I have a script that reads an xlsx excel file that was working fine until a week ago. The error message is:
xlrd.biffh.XLRDError: Can't find workbook in OLE2 compound document
By debugging the script, I've found the whole stack:
C:\MyFolder\MyScript.py", line 42, in PandasReadExcel
ef=pd.read_excel(excfile,sheetname,header,skiprows)
File "C:\Python\Python36\lib\site-packages\pandas\io\excel.py", line 191, in read_excel
io = ExcelFile(io, engine=engine)
File "C:\Python\Python36\lib\site-packages\pandas\io\excel.py", line 249, in __init__
self.book = xlrd.open_workbook(io)
File "C:\Python\Python36\lib\site-packages\xlrd\__init__.py", line 441, in open_workbook
ragged_rows=ragged_rows, File "C:\Python\Python36\lib\site-packages\xlrd\book.py", line 87, in open_workbook_xls
ragged_rows=ragged_rows,
File "C:\Python\Python36\lib\site-packages\xlrd\book.py", line 595, in biff2_8_load
raise XLRDError("Can't find workbook in OLE2 compound document")

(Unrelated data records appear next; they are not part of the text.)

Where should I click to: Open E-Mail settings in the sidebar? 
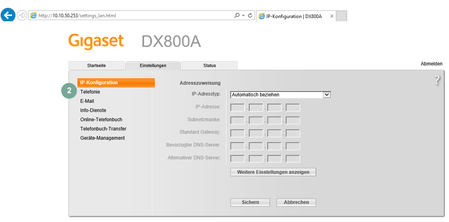[x=87, y=101]
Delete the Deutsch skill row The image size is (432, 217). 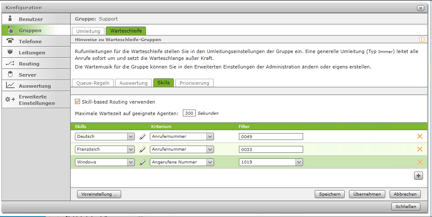[x=420, y=137]
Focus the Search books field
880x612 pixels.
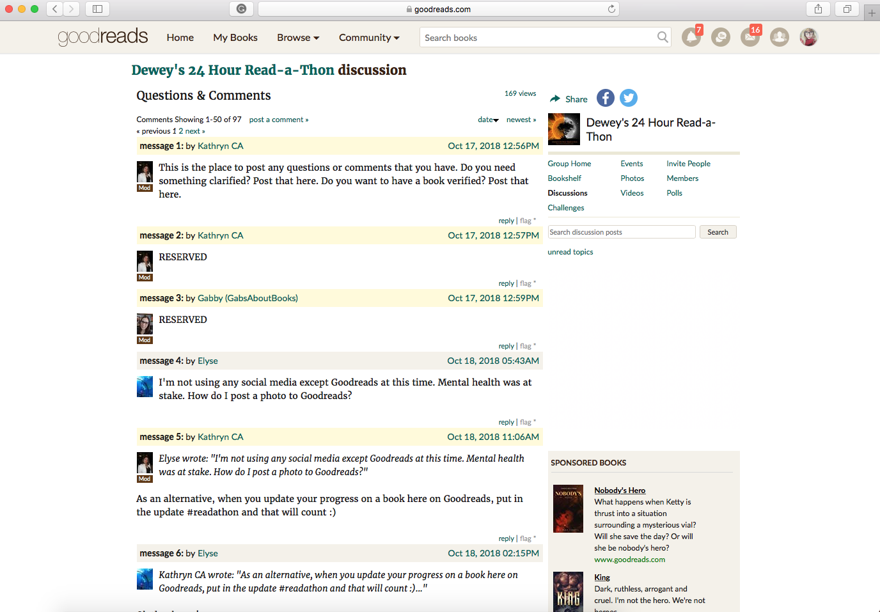point(537,38)
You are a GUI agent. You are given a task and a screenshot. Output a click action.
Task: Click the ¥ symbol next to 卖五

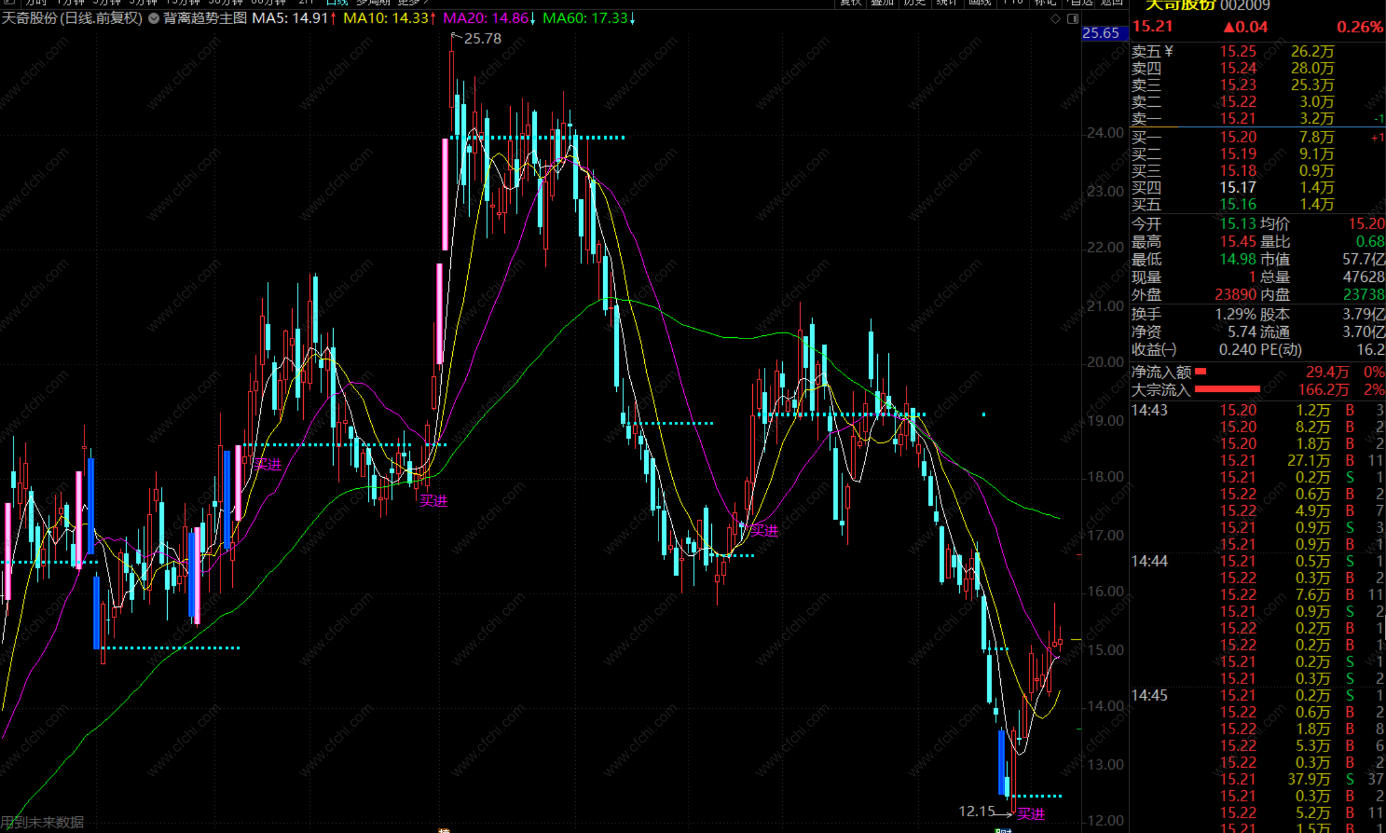pyautogui.click(x=1169, y=51)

xlrd.biffh.XLRDError: Can't find workbook in OLE2 compound document
By reviewing similar cases here and in GitHub, I've found that this error usually occurs with xlsm files or password-protected files. But the concerned Excel workbook is not password protected and is a xlsx file. To my "unluck" I don't know the person who changes the file, it is updated regularly by a team that takes laboratory analysis, so I don't have any ideas of what they changed in the file. All I know is that I can open/edit that file with no problem.
Some threads suggest updating pandas or xlrd version (I am using pandas 0.19.2), which I am wanting to avoid, since the script runs in a remote server and updating the version would affect proper work of other scripts depending on this routine.
I thank anybody who has any clue on how to solve this problem.
After months struggling with this error, I've learned that the concerned files are being edited using an older version of Microsoft Office (namely Office 2007, in this very case). Then I decided to implement a clumsy workaround solution: Just open the files using a compatible Excel version, and save a copy in a different folder; then open the file using pandas read_excel function, it should open normally! To automate this task I wrote a powershell script just to open the original file and save the copy. This script must be executed according to how often the data is updated:
$FileName = "\\path\to\the\source\file.xlsx"
$FileNameCopy = "\\path\to\the\copy\file.xlsx"
$xl = New-Object -comobject Excel.Application
# repeat this for every file concerned
$wb = $xl.Workbooks.open("$FileName",3)
$wb.SaveAs($FileNameCopy)
$wb.Close($False)
$xl.Quit()
Now I can have my data loaded normally again.